======== Available data ========

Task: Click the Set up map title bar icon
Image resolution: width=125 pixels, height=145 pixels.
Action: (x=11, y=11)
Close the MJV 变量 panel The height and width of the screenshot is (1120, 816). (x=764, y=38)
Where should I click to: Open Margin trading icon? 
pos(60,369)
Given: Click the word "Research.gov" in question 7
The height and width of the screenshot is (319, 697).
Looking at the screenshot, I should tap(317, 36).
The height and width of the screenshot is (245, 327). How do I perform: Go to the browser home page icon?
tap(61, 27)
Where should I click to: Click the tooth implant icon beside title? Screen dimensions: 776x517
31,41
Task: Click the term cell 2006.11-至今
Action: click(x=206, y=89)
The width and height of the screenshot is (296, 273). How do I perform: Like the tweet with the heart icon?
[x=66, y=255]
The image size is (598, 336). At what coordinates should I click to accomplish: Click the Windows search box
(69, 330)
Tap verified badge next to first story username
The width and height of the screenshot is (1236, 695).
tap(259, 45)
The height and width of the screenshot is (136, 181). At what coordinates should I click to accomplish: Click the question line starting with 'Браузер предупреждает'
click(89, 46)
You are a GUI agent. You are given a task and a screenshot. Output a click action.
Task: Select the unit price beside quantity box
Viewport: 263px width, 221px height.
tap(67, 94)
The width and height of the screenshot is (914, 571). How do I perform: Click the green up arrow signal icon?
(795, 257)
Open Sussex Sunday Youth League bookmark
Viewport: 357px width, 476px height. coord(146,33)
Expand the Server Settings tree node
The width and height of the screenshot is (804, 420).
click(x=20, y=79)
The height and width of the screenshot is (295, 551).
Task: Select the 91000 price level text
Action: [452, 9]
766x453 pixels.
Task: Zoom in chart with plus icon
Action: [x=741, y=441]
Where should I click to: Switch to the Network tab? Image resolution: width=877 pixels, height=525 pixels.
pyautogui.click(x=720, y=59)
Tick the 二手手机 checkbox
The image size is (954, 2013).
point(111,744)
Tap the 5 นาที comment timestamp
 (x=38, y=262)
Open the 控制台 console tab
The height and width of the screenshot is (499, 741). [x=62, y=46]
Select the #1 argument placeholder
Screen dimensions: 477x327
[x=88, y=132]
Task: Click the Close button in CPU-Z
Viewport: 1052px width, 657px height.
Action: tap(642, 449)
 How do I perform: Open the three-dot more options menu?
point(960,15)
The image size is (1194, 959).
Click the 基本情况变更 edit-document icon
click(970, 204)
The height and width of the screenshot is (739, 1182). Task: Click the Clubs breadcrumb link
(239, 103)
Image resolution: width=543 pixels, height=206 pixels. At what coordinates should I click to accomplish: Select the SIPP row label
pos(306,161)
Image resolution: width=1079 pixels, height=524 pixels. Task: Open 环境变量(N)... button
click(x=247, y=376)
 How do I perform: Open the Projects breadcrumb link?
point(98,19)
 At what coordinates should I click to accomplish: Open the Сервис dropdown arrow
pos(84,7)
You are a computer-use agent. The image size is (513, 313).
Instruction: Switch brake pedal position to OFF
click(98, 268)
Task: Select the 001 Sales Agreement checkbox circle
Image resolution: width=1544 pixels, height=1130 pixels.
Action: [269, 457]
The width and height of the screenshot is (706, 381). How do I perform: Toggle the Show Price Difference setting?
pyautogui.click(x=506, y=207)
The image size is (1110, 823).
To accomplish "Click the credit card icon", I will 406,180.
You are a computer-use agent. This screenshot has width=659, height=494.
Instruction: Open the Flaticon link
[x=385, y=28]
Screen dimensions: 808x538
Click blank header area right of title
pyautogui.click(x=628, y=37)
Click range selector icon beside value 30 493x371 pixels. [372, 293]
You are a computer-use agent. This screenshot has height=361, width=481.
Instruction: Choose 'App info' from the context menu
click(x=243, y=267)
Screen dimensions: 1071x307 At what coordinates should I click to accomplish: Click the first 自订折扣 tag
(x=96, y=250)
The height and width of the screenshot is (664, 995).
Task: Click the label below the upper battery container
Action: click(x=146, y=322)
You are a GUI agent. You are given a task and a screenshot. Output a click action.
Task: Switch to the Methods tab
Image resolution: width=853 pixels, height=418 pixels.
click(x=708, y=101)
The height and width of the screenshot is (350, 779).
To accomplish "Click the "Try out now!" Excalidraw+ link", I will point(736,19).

========

## Exercise aim
Write out, from the lines above, only those from the line with "Open Sussex Sunday Youth League bookmark" to the line with "Expand the Server Settings tree node", exactly as given, including the first and the last.

## Task result
Open Sussex Sunday Youth League bookmark
Viewport: 357px width, 476px height. coord(146,33)
Expand the Server Settings tree node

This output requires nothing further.